> _TASK INSTRUCTIONS_: Exactly and only the lines below from the one containing "The height and width of the screenshot is (466, 635)." down to the one containing "Given: Open Saltmarsh" are wanted, both included; please exclude every picture.

Stored data entries

-- Opening Marker --

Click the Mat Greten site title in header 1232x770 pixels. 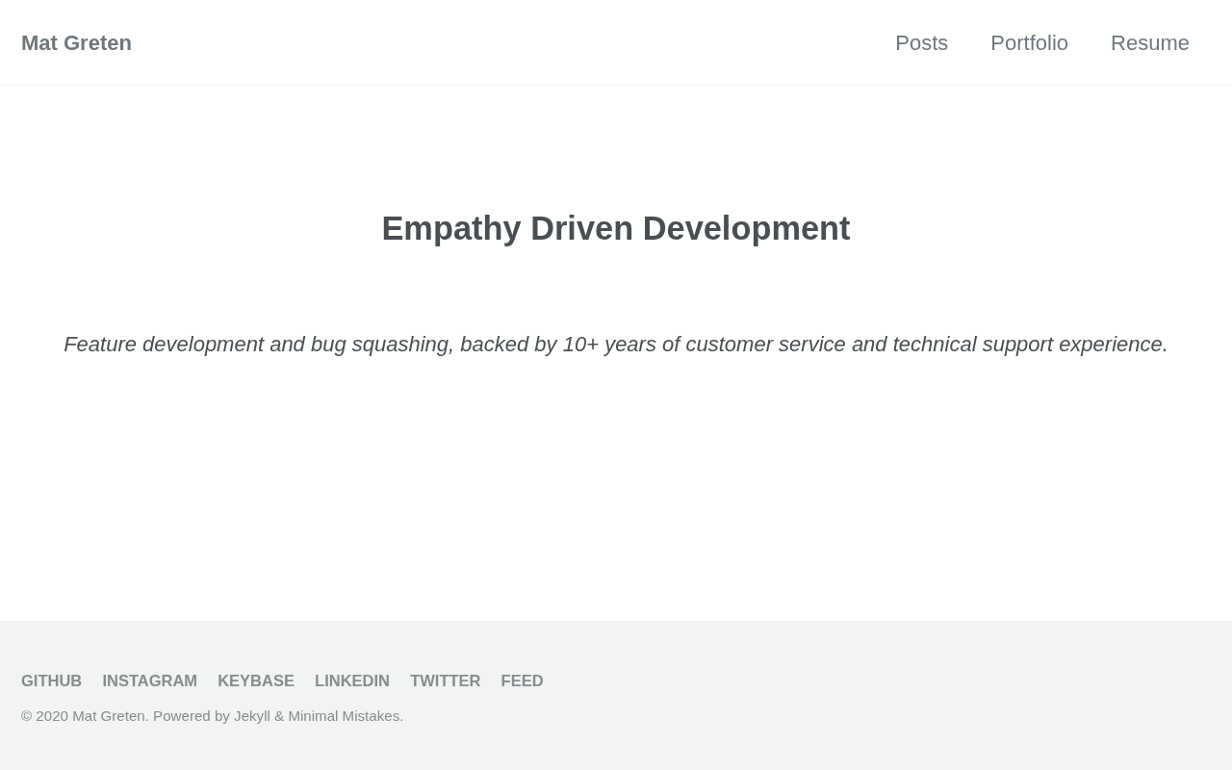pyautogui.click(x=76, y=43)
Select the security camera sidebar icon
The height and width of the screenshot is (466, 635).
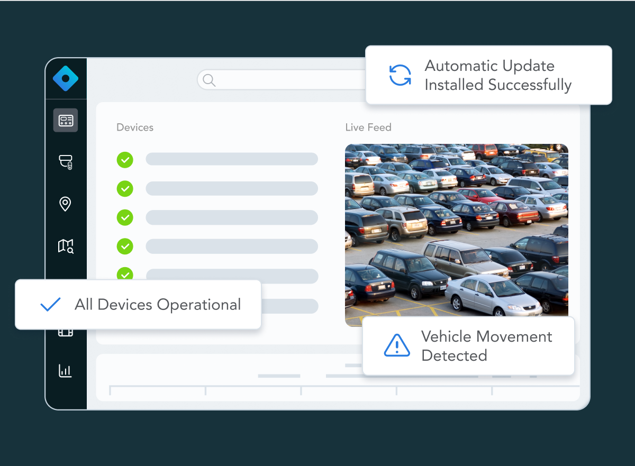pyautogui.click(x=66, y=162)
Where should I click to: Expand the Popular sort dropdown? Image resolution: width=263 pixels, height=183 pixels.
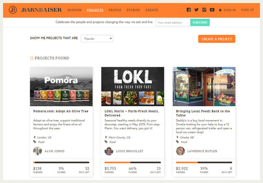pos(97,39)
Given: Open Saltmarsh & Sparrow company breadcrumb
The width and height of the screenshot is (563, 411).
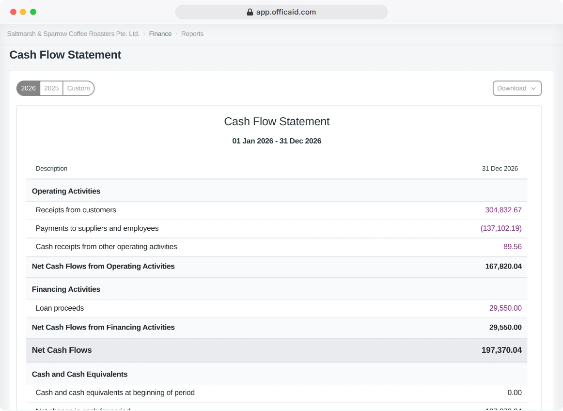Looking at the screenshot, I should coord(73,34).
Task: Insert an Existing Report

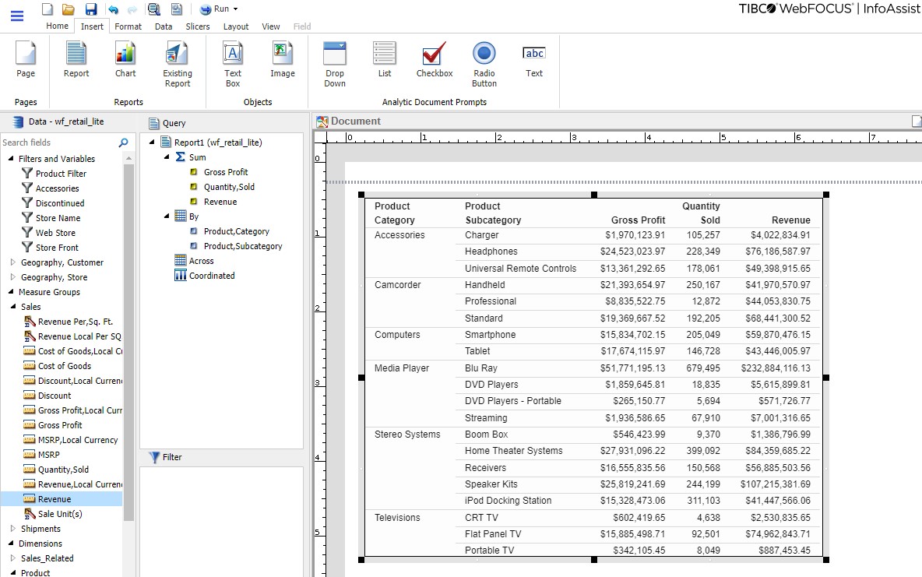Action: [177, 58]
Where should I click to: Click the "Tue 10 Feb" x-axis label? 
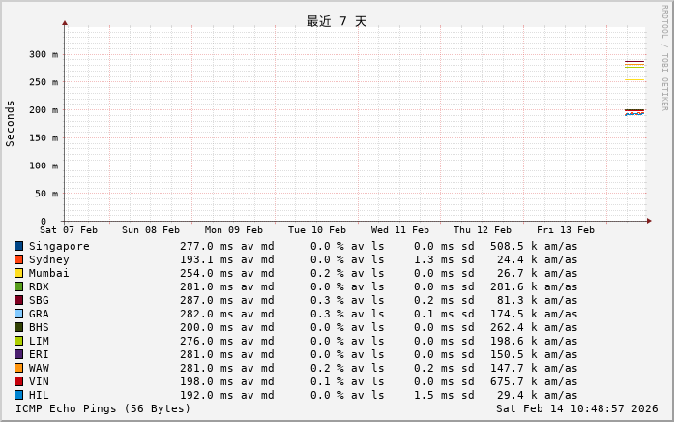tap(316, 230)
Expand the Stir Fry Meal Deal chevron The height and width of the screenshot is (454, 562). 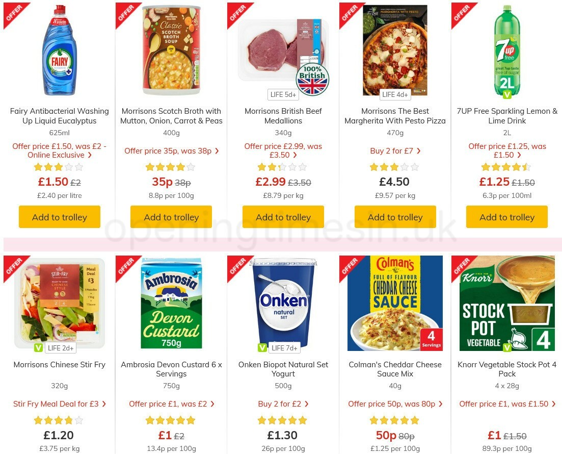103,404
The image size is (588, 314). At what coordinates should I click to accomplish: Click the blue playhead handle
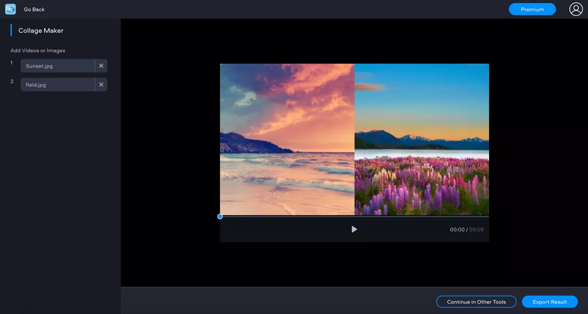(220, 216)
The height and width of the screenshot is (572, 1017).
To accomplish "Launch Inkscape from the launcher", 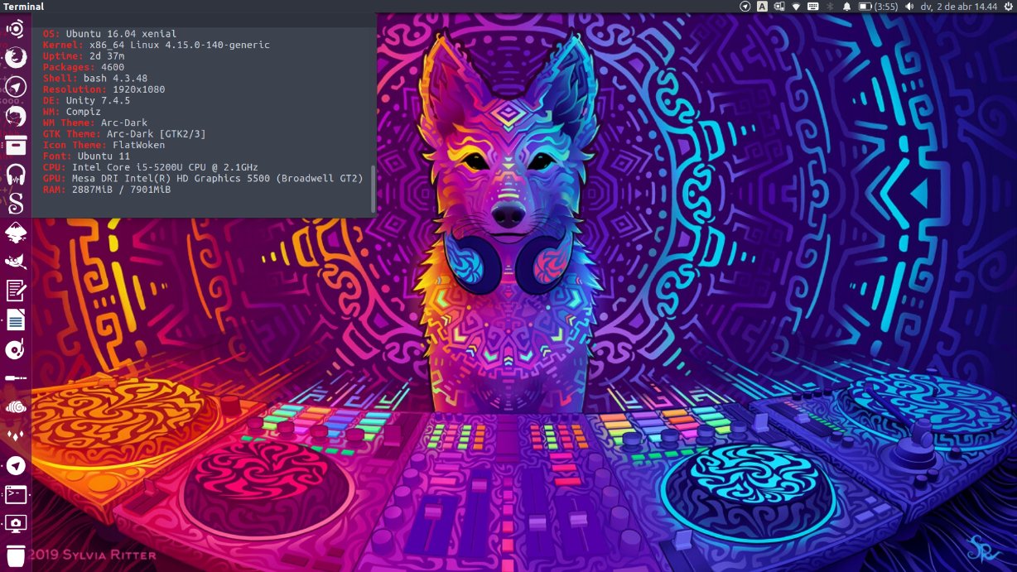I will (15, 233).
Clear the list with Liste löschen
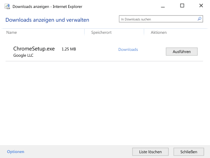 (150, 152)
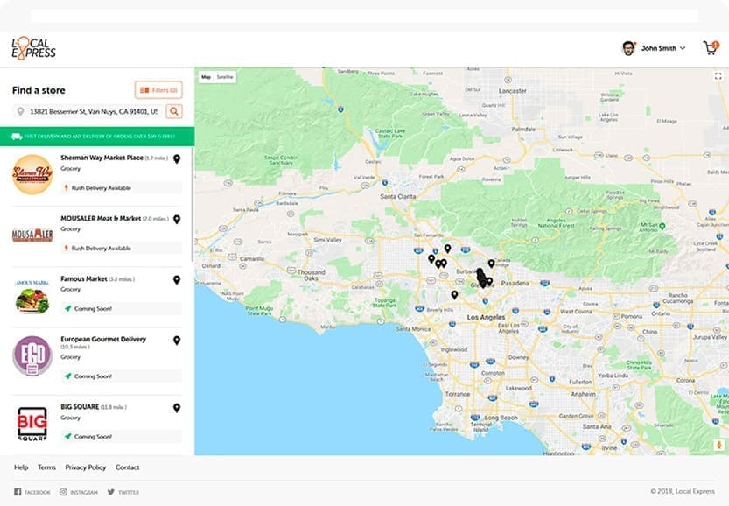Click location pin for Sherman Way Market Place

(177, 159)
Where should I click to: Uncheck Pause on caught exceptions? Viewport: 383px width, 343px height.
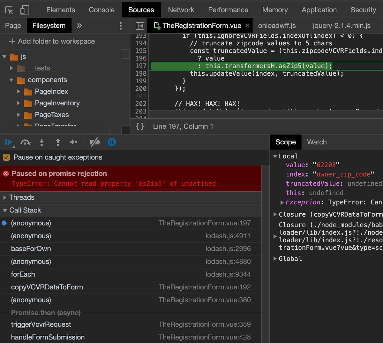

-- Closing Marker --
-- Opening Marker --

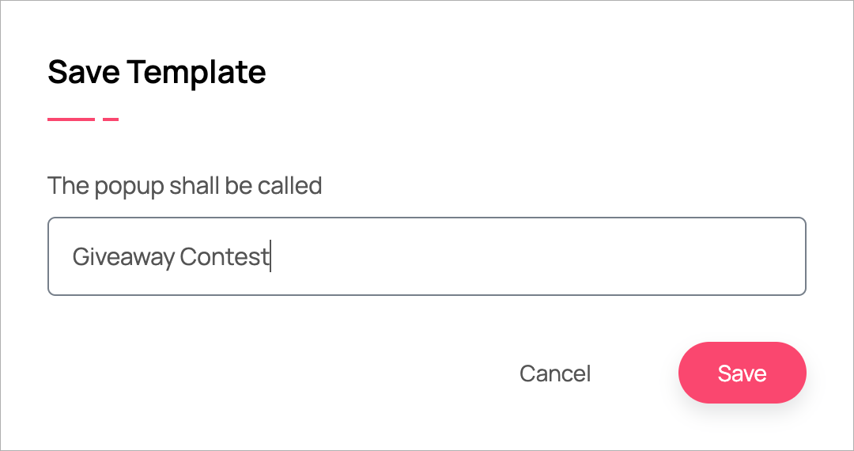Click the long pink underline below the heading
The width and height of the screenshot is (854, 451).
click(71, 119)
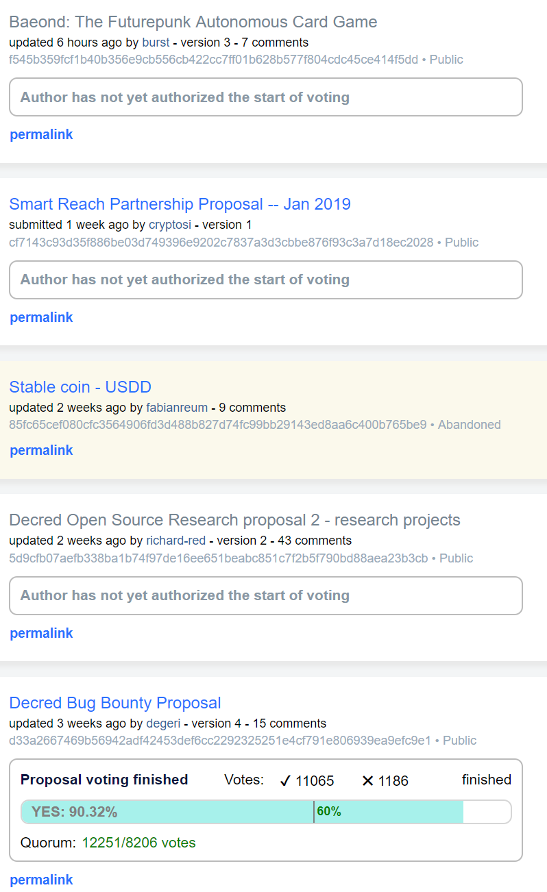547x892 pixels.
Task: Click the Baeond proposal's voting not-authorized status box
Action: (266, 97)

-- Closing Marker --

> _TASK OUTPUT_:
The height and width of the screenshot is (466, 635).
pyautogui.click(x=66, y=162)
Where should I click to: Expand the Popular sort dropdown? Image resolution: width=263 pixels, height=183 pixels.
pos(97,39)
Given: Open Saltmarsh & Sparrow company breadcrumb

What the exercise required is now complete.